This streaming app consumes data from the wikidata-geo topic normalized and analysed them to a common schema. The app decouples the producing of the stream from the normalizing and analysing process.
## Normalizer
The Readable stream has two Writable stream subscribed. One for Analysing the data and build links and one for normalising the data a common schema. The Normaliser sends the data to the topic `wikidata-small`
## Analyser
The analyser extracts specific wikidata properties and send a concordance of links to the `linker` topic
## Docker
To build the image use following command. The image will fetch data from a wikidata topic and streams the result back into kafka. The container based on linux alpine.

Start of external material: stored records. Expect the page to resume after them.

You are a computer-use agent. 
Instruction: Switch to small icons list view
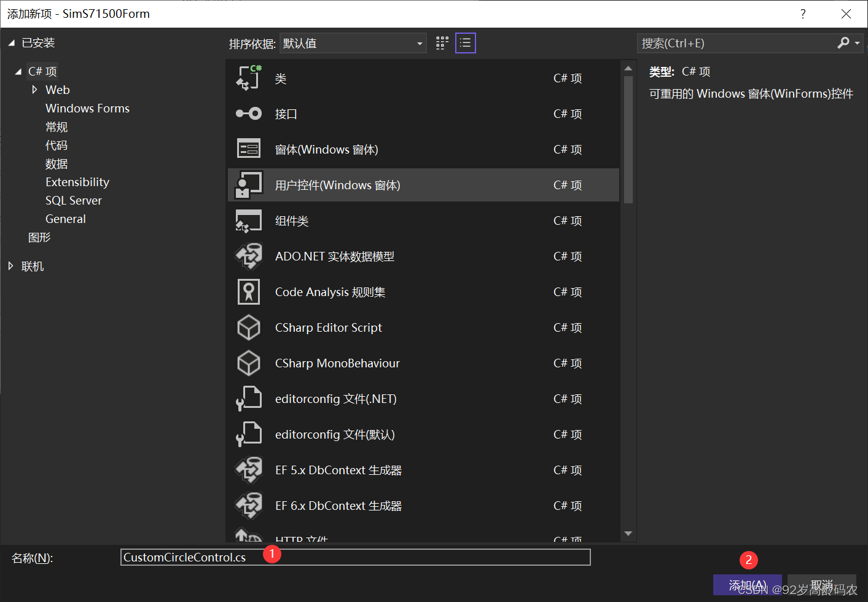pyautogui.click(x=466, y=43)
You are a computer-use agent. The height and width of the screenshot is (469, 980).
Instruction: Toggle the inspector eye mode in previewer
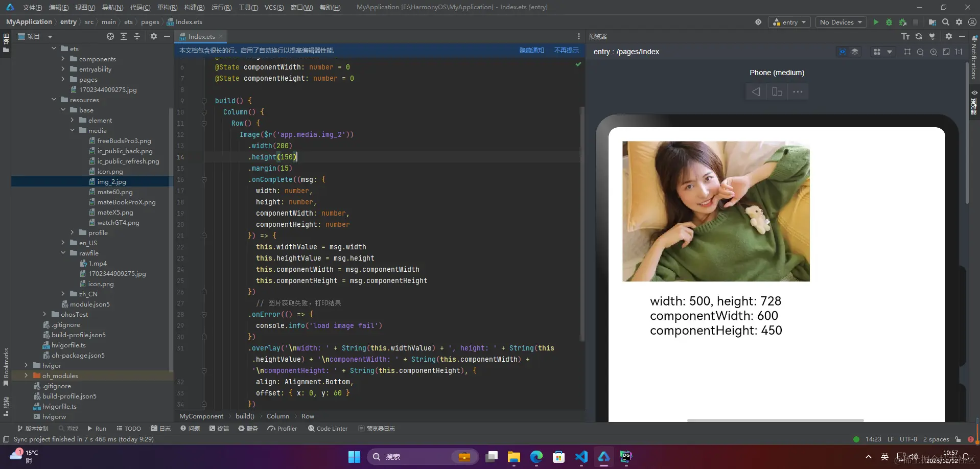pyautogui.click(x=842, y=52)
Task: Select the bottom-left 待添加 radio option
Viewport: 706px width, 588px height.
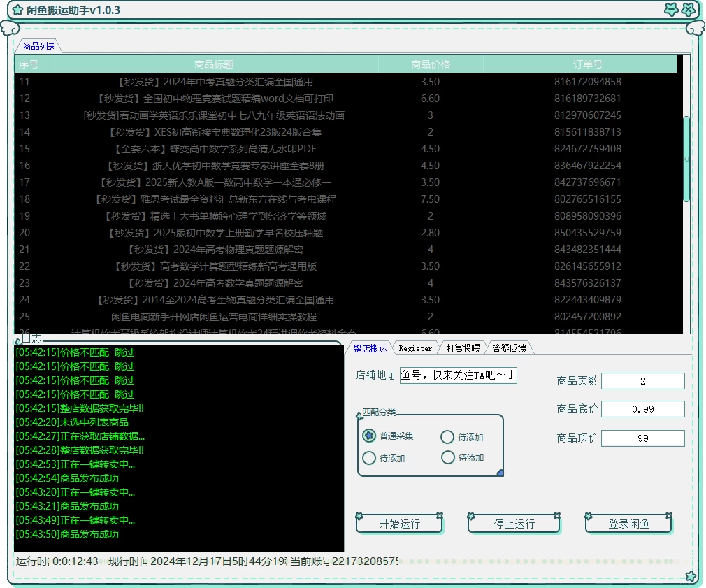Action: click(369, 459)
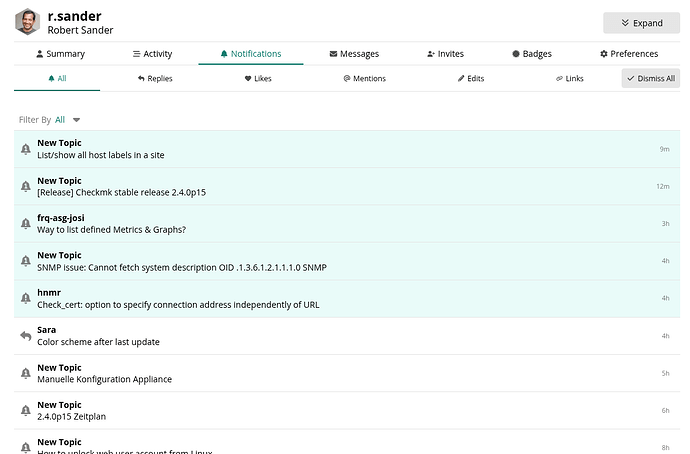690x454 pixels.
Task: Go to the Badges tab
Action: click(x=531, y=54)

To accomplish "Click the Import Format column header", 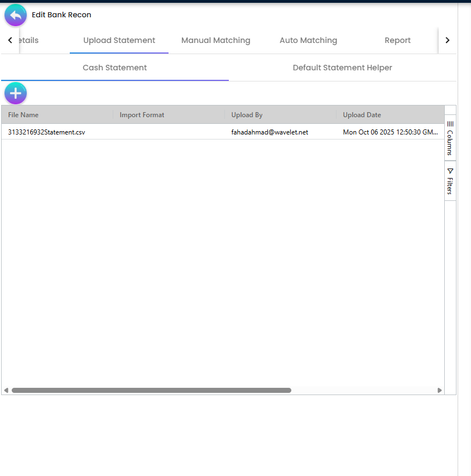I will coord(142,115).
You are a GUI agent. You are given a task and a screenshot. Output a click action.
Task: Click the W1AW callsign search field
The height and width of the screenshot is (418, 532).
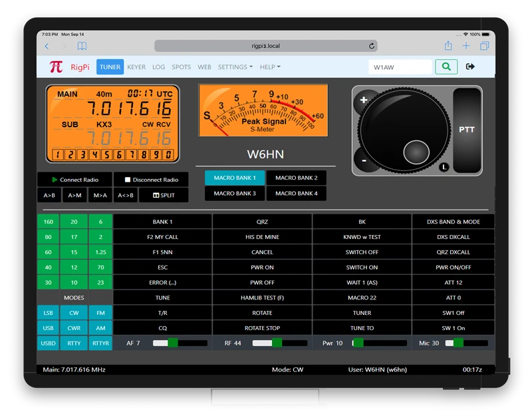coord(400,67)
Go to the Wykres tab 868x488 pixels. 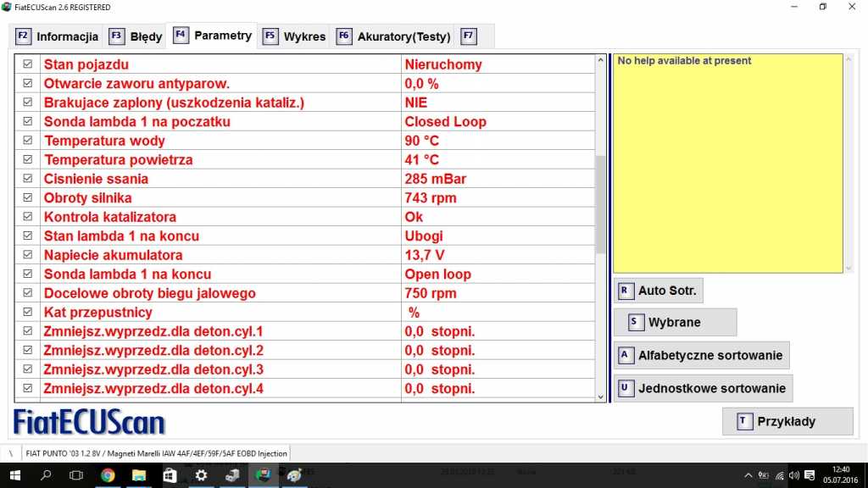point(294,36)

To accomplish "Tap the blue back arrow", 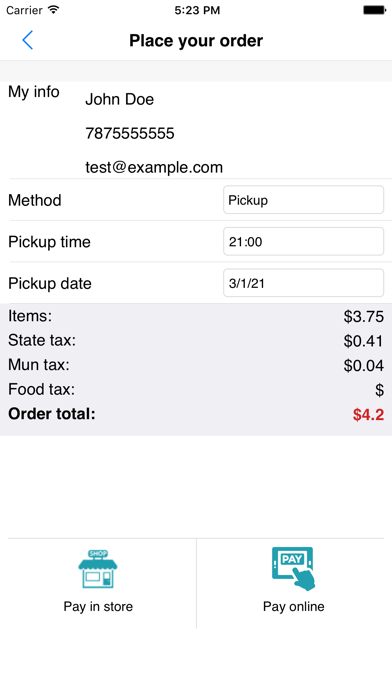I will point(28,40).
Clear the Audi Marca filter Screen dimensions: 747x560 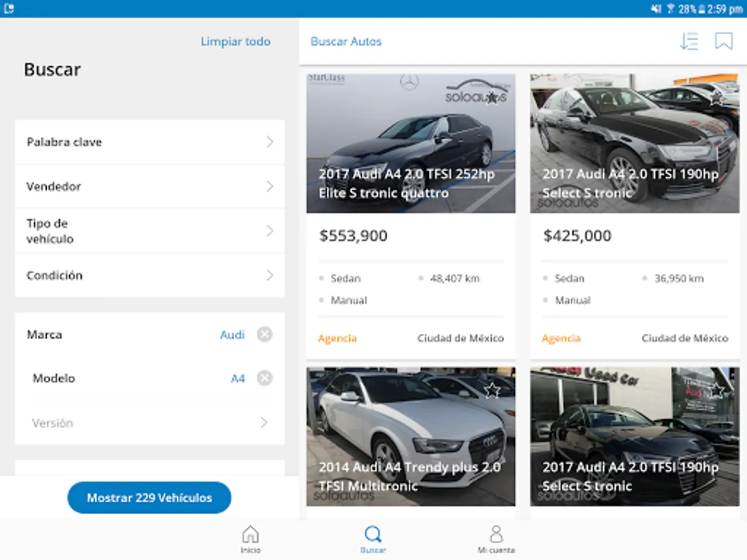point(265,335)
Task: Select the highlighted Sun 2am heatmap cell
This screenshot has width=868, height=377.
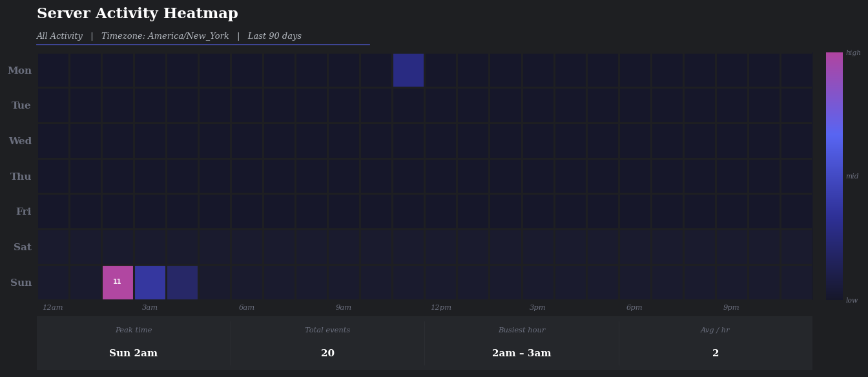Action: coord(117,281)
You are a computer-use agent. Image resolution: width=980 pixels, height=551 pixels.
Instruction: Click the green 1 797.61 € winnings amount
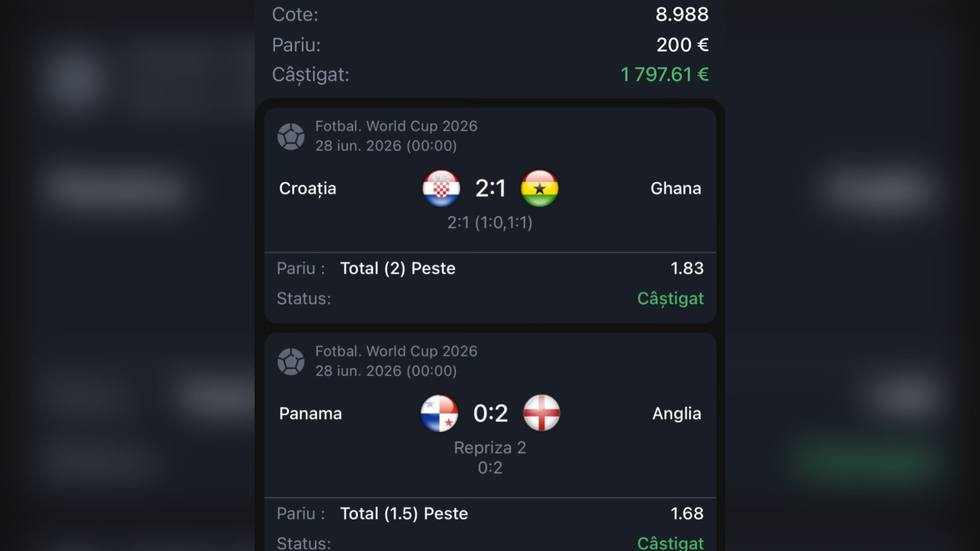click(x=665, y=74)
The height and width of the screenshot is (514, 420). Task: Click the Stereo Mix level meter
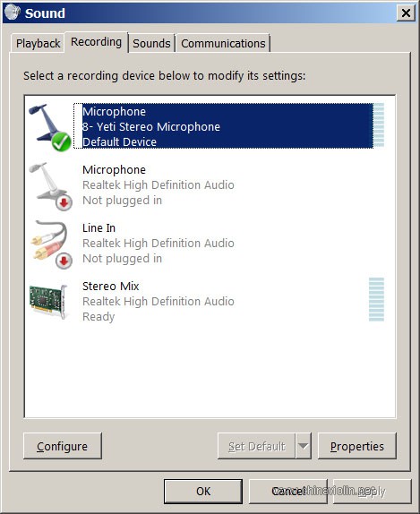click(376, 299)
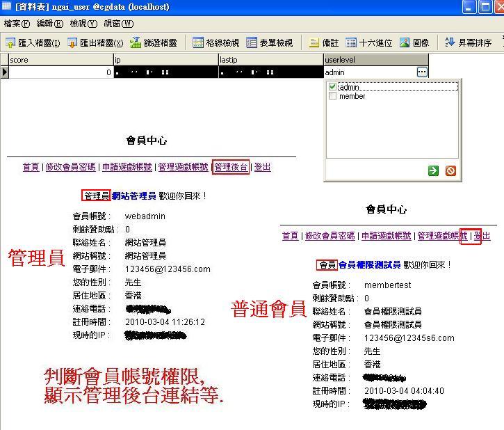Open the 檔案 (File) menu

click(17, 24)
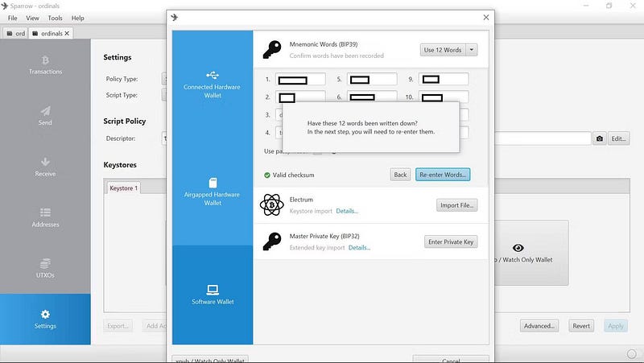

The wikidata library provide a set of stream-transformers and utils to work with raw data from wikidata (dump and feed). Originally the normalizer was a pod running in k8, consumed and produced messages from kafka. While a refactoring we decided to use the transformers directly inside the dump-producer and the live-feed. So we can save the round trip to kafka and save some disk storage and $$$.
## wikidata-normalizer-transformer
This transformer takes raw data from wikidata and normalize them to the geolinker default format. It then prepares a message for kafka
## wikidata-analyzer-transformer
This transformer analyse wikidata's raw data and extracts information about links between items. F.e we check for links to other interesting resources. We then extract those links and prepare them as a message for the linker
## wikidata-geofilter-transformer
This transformers try to guess the type of a wikidata item. If its from a defined set of classes it forwards the message, if not it just dumps the message. We nuse it to filter out all documents related to geography (f.e. locations, places, cities and so on)
## wikidata-utils
Simple utils that help to work with wikidata raw format.
### timeToDate()
This function transforms the time value from wikidata into a date format used by the geolinker
### WikidataProperties.getProperties(property: string, query: any = {brief: true})
This method query the sparql endpoint of wikidata adn extracts properties from the result. We use it to get all classes and subclasses from location
### WikidataProperties.init(props: IProperty[])
This method get a list of all subclasses for a set of properties. F.e. you can find all properties expressing the "end" of something.